Enfance

Foyer Entre-temps : apaiser des vies déjà cabossées

Mars 2019, Murielle Visdeloup, éducatrice, et un jeune accueilli la veille de notre rencontre, s'apprêtent à déjeuner dans la cuisine du foyer Entre-temps, à Gomenec'h.
Mars 2019, Murielle Visdeloup, éducatrice, et un jeune accueilli la veille de notre rencontre, s'apprêtent à déjeuner dans la cuisine du foyer Entre-temps, à Gomenec'h.

À Gomenec'h, le foyer Entre-temps peut accueillir jusqu'à neuf adolescents de 12 à 18 ans, placés ici après décision du Juge des enfants. Dans cette Maison d'Enfant à Caractère Social de l'association Beauvallon, ces jeunes, aux problématiques compliquées, tentent de se reconstruire, encadrés par une équipe de 17 professionnels. Un lieu de vie pour trouver des repères et de l'apaisement.

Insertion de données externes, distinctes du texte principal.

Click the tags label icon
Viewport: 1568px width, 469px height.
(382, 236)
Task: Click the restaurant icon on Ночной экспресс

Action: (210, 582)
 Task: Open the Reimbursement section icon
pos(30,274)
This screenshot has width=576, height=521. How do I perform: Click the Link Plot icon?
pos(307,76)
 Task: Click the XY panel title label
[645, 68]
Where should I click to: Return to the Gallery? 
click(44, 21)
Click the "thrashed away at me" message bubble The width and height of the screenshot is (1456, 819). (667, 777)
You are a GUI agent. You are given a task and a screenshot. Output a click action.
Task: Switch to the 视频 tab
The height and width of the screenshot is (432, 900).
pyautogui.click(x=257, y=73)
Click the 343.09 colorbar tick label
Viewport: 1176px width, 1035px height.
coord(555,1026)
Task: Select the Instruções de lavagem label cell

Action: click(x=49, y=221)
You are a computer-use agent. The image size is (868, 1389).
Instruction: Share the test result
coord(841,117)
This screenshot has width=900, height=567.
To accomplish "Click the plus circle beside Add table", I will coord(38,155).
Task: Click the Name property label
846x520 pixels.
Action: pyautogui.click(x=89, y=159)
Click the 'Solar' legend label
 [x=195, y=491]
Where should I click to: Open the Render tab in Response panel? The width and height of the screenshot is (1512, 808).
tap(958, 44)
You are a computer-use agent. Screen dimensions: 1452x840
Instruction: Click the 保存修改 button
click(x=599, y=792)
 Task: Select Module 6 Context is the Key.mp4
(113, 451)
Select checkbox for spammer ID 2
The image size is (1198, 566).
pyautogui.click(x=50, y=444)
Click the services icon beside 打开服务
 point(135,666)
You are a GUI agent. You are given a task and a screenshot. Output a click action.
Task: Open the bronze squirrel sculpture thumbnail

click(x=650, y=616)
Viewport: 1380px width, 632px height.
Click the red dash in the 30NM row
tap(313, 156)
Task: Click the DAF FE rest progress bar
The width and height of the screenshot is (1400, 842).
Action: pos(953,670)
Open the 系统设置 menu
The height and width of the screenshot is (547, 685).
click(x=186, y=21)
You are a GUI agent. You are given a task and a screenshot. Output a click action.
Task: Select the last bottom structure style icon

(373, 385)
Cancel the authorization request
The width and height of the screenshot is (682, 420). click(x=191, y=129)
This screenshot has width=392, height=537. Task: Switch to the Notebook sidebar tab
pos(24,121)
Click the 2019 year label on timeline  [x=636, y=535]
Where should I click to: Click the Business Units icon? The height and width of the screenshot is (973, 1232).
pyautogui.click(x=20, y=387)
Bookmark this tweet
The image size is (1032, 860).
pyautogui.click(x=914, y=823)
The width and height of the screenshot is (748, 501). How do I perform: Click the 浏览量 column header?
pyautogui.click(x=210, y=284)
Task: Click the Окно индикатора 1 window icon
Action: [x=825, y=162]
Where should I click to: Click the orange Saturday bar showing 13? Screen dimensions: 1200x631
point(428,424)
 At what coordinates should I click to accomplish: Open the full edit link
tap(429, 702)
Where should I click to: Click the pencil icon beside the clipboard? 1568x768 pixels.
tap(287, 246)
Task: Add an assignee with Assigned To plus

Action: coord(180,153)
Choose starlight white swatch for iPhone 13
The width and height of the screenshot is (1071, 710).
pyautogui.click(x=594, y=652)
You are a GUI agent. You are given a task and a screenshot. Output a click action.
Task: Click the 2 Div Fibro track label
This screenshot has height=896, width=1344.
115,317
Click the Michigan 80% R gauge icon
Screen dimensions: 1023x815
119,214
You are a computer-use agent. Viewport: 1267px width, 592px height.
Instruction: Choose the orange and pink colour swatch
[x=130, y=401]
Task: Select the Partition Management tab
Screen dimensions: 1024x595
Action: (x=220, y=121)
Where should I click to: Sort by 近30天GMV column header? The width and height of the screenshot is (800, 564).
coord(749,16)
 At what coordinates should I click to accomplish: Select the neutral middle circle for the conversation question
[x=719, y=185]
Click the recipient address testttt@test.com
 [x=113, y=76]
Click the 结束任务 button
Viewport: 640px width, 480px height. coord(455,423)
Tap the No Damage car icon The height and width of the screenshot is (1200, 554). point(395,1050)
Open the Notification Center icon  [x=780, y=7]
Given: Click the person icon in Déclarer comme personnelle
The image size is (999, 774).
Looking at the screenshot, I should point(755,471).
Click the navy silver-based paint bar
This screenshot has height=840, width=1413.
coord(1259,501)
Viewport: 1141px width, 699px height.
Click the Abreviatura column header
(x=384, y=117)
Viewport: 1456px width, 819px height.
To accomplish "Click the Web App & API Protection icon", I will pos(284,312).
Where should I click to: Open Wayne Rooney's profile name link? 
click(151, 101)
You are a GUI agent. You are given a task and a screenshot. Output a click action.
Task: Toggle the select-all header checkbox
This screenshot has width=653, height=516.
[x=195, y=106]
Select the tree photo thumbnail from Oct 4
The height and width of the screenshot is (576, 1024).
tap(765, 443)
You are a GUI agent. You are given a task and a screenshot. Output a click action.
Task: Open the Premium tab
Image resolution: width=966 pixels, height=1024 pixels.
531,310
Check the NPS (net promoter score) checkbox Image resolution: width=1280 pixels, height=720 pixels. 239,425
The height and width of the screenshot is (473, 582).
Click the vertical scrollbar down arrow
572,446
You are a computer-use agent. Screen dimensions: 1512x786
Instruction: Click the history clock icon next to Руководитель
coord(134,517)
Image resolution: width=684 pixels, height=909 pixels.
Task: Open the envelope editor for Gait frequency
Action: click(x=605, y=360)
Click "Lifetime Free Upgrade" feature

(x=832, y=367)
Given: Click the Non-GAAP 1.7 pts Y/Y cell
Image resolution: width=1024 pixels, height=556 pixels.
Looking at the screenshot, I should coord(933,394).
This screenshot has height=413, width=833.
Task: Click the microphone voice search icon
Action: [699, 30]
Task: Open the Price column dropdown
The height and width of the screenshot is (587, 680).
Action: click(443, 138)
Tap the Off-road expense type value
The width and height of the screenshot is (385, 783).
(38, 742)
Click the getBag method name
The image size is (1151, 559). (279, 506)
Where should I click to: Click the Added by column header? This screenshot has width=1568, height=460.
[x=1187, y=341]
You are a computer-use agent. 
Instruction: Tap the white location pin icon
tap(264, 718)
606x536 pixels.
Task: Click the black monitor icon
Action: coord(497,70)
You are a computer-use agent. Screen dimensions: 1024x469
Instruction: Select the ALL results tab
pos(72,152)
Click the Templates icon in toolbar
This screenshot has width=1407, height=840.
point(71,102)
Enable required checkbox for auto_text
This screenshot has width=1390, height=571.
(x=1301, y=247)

  • Une journée fraîche et ensoleillée de mars 2019. Il est midi, nous sommes dans la cuisine du foyer Entre-temps, à Gomenec'h, où Moha*, pré-adolescent de 12 ans, s'apprête à déjeuner. Il consent finalement à nous parler, par petites touches, après avoir refusé tout net, lorsque nous sommes arrivés deux heures auparavant. Il faut dire que le garçon n'a débarqué ici que la veille de notre venue. Dans ce nouveau lieu de vie, il y restera chaque semaine du jeudi au samedi matin, parce que « du lundi au jeudi je suis en famille d'accueil, et le week-end je vais soit au foyer Cézembre, soit chez ma mère ».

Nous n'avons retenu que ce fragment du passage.